NEW YORK (AP) _ A restructured Manville trust is seeking friendlier relations with lawyers representing tens of thousands of workers made ill inhaling asbestos.

The trust's new chairman, Robert A. Falise, and other officials plan to meet with plaintiffs' lawyers in nine cities starting next month in an effort to avoid the acrimony and litigation that undermined the trust in the past.

But Falise, a former corporate lawyer, said Tuesday he will stress that victims awaiting money from the main mechanism for compensating asbestos- related illnesses should lower expectations for big payouts.

''That could create a lot of heat and fire. But I'd rather it came to the surface now ... so it doesn't slow down the process of getting this badly needed money to plaintiffs,'' he said.

The trust was created in 1988 in the bankruptcy case of Manville Corp., which was the nation's leading maker of products containing asbestos, the heat-resistant mineral linked to cancer and other serious lung ailments.

As of last Friday, the trust had received 192,347 claims, but settled just 27,911 of them with a total liability of nearly $1.2 billion. The trust has paid out just $700 million of that.

Nearly all were halted in July 1990, when a federal judge ordered an overhaul to stop the trust from hemorrhaging assets designed to meet worker health claims for decades.

A restructuring plan that pays the sickest claimants first - rather than on a first-come, first-served system - and ties the trust closer to Manville Corp. was approved last year. A federal court appeal is pending.

If upheld, the plan still could face a Supreme Court appeal, further delaying payments to victims, many of whom have died awaiting compensation.

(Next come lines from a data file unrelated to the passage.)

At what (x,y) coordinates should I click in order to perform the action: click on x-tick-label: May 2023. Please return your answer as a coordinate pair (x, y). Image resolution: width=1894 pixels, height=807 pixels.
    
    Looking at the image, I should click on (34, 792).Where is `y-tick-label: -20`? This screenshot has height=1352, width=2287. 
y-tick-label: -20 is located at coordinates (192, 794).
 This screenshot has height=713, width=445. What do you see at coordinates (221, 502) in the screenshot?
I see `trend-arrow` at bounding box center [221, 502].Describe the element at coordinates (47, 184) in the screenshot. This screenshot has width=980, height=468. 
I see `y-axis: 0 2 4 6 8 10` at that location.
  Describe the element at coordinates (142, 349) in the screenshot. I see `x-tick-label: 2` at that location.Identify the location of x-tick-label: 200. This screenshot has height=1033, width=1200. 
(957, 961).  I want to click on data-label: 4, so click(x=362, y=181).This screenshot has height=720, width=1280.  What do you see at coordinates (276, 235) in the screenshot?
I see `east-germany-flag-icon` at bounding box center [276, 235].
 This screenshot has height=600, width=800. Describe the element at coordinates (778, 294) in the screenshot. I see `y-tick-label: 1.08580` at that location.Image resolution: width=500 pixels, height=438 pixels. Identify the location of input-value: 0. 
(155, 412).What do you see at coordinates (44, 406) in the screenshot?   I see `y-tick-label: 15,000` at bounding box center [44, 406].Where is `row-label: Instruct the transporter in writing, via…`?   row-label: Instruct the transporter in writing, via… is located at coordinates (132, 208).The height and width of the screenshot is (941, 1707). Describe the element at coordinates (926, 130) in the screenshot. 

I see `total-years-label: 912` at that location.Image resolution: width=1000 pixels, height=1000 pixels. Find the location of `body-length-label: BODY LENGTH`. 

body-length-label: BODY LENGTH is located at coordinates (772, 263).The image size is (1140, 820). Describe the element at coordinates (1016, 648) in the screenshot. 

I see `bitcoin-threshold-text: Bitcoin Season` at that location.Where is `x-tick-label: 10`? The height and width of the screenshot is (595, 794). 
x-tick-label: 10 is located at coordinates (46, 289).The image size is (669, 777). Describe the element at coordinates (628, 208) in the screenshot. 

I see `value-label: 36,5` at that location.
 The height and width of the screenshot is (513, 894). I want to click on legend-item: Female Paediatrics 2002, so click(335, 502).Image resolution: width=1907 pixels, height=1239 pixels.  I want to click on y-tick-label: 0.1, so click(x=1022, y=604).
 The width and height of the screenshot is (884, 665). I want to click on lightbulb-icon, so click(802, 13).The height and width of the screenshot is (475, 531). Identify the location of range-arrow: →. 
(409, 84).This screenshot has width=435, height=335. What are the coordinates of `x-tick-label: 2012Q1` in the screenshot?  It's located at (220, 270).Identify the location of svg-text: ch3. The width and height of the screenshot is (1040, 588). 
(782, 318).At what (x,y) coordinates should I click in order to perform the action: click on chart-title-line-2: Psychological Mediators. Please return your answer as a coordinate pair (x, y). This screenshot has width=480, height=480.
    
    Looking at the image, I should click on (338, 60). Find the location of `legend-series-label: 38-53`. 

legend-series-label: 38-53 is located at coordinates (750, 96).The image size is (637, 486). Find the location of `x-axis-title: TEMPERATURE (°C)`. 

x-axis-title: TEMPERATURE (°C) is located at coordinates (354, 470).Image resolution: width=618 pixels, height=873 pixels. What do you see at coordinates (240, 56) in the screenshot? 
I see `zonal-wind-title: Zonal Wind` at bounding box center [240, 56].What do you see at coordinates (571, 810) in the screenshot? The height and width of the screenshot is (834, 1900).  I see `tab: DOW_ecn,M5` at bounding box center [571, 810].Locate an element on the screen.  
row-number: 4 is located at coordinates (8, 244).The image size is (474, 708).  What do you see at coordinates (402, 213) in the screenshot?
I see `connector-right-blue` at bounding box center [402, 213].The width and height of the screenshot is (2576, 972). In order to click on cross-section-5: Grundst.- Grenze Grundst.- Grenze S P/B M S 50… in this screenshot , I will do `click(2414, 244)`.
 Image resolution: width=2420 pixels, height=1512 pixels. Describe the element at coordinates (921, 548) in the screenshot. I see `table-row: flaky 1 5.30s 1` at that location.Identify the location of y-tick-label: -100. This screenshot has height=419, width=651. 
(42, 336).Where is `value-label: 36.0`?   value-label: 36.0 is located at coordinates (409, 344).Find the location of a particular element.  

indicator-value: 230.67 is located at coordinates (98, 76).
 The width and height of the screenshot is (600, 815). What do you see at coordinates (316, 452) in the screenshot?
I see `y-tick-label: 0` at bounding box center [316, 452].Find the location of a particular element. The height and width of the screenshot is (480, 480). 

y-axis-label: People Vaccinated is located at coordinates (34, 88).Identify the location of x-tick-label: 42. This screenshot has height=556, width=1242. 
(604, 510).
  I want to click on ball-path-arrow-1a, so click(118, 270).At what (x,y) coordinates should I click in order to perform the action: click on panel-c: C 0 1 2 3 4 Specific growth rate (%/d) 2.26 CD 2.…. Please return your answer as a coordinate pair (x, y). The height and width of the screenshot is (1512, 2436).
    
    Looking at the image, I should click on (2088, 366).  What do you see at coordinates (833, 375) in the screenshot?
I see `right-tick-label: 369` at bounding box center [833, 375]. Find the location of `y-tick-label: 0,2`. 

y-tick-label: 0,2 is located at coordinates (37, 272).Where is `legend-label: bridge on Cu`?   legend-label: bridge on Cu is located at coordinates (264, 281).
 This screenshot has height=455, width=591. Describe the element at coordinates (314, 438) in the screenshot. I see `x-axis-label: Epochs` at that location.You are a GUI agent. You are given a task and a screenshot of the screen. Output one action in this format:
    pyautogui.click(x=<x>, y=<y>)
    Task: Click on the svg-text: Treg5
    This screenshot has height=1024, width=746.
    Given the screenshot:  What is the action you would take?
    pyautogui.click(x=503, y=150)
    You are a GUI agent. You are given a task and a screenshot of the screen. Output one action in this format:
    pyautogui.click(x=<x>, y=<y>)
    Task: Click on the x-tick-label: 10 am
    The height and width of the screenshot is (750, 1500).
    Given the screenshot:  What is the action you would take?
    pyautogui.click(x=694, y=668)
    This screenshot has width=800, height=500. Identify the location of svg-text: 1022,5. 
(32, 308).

The trust had depleted its cash until it faced running out of money for future claims. It blamed inaccurate estimates of the number of claims and settlement values - $25,000 compared to actual average payments of $43,000.

Under the new system, no claimant will get more than 45 percent of a settlement until all cases are resolved, and no one will be paid until two- thirds of the most serious cases are settled. Under a staggered process, initial payouts are expected to be just 12 percent of settlement value.

The new scheme makes litigation a last resort. As part of the restructuring, U.S. District Judge Jack Weinstein dismissed all lawsuits against the trust, most of which centered on long delays in settlement.

''The trust is taken out of the crucible of litigation and put basically into an alternative dispute resolution mechanism,'' said Les Fagen, who represents future claimants. ''Just inherently people won't be at each other's throats.''

The trust, based in Washington, is receiving about 1,500 new claims monthly. David Austern, its general counsel, said 220 emergency claims worth $6.75 million have been paid during the freeze.

The trust's previous board and executives were criticized for failing to control the cash outflow and enormous litigation expenses. The failure led to appointment of Falise and two other new trustees.

The trust currently has $144 million in cash, $1.725 billion in Manville bonds and $756 million, or 80 percent, in Manville stock, for total assets of $2.6 billion. But its present and future liabilities are estimated as high as $8.5 billion.

The trust will receive 20 percent of Manville's annual net profits for as long as needed, and up to $520 million in special payments over seven years.

A Lehman Brothers study issued in January estimated the trust could face 210,000 more claims. Since asbestos-related diseases can take decades to appear, claims are not expected to start declining until at least 1998. To meet future payments, the trust has to maximize its return on Manville holdings.

Because the trust's future is closely tied to Manville's performance, it plans to take a more active role in the company's affairs.

The trust has hired Goldman, Sachs & Co. as financial adviser, and Falise said the firm evaluated Manville's announced purchase last week of Macon Kraft Inc., a Georgia company that makes paper containers.

Manville, based in Denver, specializes in fiberglass and forest products. Like most companies, Manville stopped using asbestos in the 1970s.